India Prihatin Atas Kekerasan Bersenjata di Myanmar

NUSANTARANEWS.CO – Sebuah kelompok militan, Arakan Rohingya Salvation Army atau ARSA, mengklaim bertanggung jawab atas serangan pada Kamis malam di lebih dari 25 pos polisi Myanmar. Kelompok itu mengaku aksi mereka untuk membela etnis Rohingya yang telah disiksa oleh pasukan pemerintah Myanmar. Klaim ini disampaikan dalam pernyataannya di Twitter.

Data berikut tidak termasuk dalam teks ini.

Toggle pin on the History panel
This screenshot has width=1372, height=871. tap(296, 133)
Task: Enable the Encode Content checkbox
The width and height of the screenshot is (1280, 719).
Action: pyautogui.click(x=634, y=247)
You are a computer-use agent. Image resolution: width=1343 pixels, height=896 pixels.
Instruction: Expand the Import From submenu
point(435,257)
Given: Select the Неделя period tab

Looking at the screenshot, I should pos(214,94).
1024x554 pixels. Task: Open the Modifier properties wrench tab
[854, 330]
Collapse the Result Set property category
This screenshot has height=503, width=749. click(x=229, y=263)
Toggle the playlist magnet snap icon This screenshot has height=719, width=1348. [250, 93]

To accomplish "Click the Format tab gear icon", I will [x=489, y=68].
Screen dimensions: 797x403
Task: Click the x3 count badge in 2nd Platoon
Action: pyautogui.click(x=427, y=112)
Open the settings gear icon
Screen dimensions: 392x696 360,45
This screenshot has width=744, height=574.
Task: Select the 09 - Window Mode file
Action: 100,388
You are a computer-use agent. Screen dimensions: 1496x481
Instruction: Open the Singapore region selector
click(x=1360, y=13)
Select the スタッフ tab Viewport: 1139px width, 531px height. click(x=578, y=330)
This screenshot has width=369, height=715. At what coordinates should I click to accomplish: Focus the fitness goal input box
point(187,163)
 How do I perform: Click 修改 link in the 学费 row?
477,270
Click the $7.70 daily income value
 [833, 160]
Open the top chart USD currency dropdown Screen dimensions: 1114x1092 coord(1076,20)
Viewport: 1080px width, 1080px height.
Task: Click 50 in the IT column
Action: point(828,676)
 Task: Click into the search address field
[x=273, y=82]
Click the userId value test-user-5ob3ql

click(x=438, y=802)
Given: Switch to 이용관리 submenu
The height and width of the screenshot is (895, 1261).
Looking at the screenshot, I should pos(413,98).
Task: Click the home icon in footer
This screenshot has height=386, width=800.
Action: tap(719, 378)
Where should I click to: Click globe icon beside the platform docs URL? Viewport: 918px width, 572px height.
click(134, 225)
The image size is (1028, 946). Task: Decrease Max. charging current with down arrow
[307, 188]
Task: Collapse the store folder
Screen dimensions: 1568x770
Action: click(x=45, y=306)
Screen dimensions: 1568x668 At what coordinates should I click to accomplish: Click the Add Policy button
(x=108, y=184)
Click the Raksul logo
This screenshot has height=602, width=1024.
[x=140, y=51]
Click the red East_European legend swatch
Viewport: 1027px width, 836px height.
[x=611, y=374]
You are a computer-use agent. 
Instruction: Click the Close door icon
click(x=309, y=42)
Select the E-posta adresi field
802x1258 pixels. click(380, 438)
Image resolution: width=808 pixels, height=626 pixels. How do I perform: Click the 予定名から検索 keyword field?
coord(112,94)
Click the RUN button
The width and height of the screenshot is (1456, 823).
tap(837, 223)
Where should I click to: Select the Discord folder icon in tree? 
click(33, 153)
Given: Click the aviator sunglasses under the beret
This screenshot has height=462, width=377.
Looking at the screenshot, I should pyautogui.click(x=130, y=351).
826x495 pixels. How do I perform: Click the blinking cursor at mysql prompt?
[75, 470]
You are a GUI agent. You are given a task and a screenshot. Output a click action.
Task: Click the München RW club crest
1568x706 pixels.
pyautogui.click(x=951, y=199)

Menurut laporan PBB, sudah lebih dari 80 ribu warga Rohingya melarikan diri ke Bangladesh sejak konflik pecah bulan Oktober tahun lalu.

Melihat situasi perbatasan Myanmar yang terus bergolak, juru bicara Kementerian Luar Negeri India mengungkapkan keprihatinannya, terutama atas serangkaian serangan teroris terhadap pos polisi Myanmar. India prihatin dengan serangan militan baru-baru ini di Myanmar barat dan berharap para pelakunya dibawa ke pengadilan.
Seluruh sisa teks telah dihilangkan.